EXTRAIT DU DOCUMENT ->
◆ ◆ ◆ ◆ ◆

D’ailleurs, est-il bien certain que nos intermedes ayent pour but le délassement du Spectateur ? Je ne puis me le persuader. Les grands événemens ont leurs périodes marqués par des intervalles de repos ou de préparation. Il n’est pas dans la nature d’agir continuellement ; il n’est pas vraisemblable de voir sur la Scène des personnages, comme d’une haleine, méditer & exécuter des révolutions, qui souffrent des contradictions & mille obstacles. Ainsi les personnes qui s’y intéressent doivent se transporter, tantôt dans un lieu, tantôt dans un autre, s’assembler, se consulter, se diviser, choisir des moyens, & les rejetter pour d’autres. Tout cela demande des changemens dans les desseins, des irrésolutions, des pauses mêmes qui établissent une division fort naturelle entre les parties d’une action. C’est donc l’ordre universel qui prescrit certe division, dans celles qu’on met sur le Théâtre, parce que celui-ci imitant la verité, ne le peut qu’à l’aide de la vraisemblance.

C’est pour cela, dit l’Abbé d’Aubignac, que les dramatiques se sont servis des intervales des Actes. Car aiant reconnus que le Poëme renfermoit beaucoup de choses, qui ne pouvoient être representées sur la Scène, & que souvent tous les Acteurs disparoissoient pour faire ailleurs des actions qui demandent quelque tems ; ils se sont avisés d’employer à cela cet espace, qui distingue les Actes.

◆ ◆ ◆ ◆ ◆

CONSIGNE À SUIVRE -> D'après l'extrait du document, qu'est-ce qui prescrit la division des actions que l'on met sur le théâtre ?

SEGMENT DE DONNÉES ->
◆ ◆ ◆ ◆ ◆

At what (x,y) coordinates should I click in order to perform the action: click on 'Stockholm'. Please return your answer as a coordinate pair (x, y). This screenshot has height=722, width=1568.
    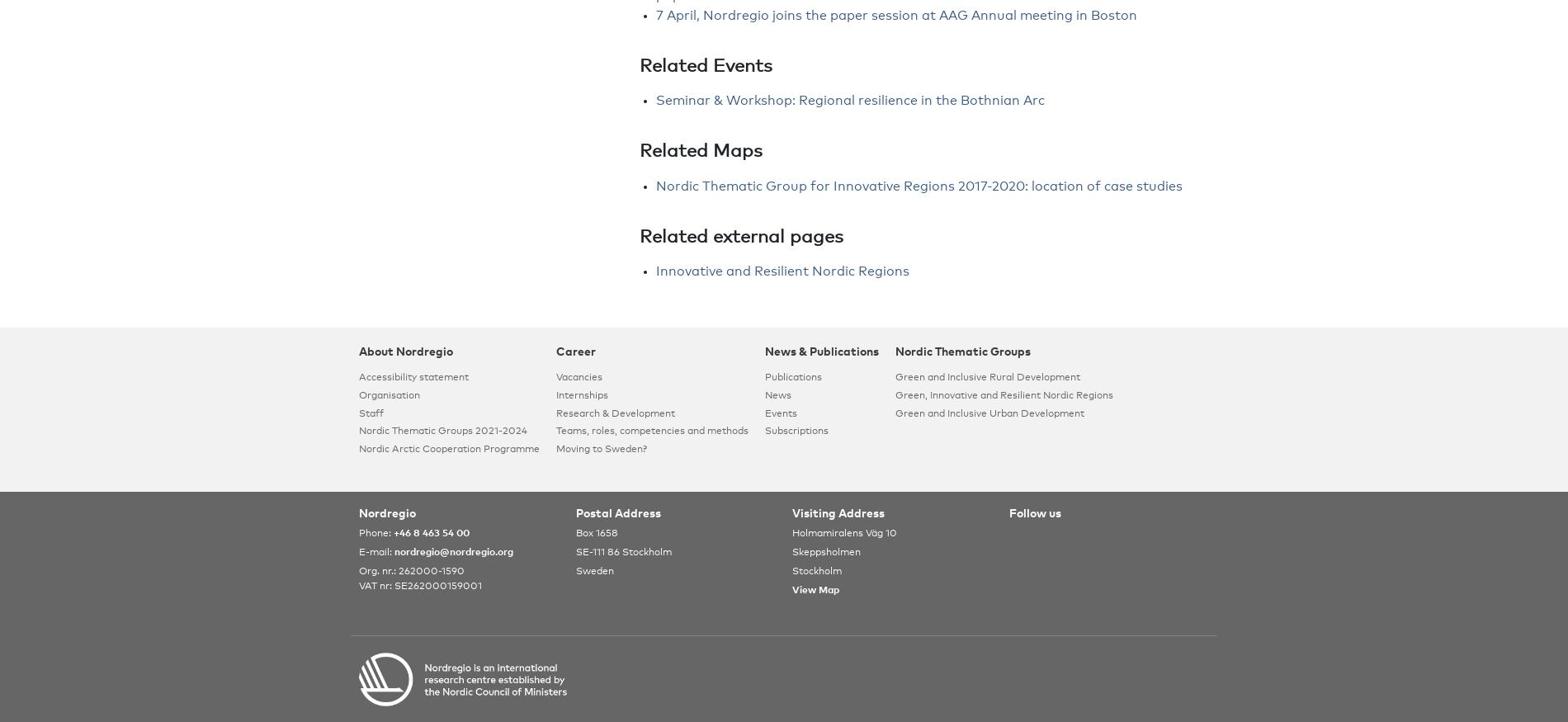
    Looking at the image, I should click on (817, 572).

◆ ◆ ◆ ◆ ◆

RÉSULTAT ATTENDU -> C'est l'ordre universel.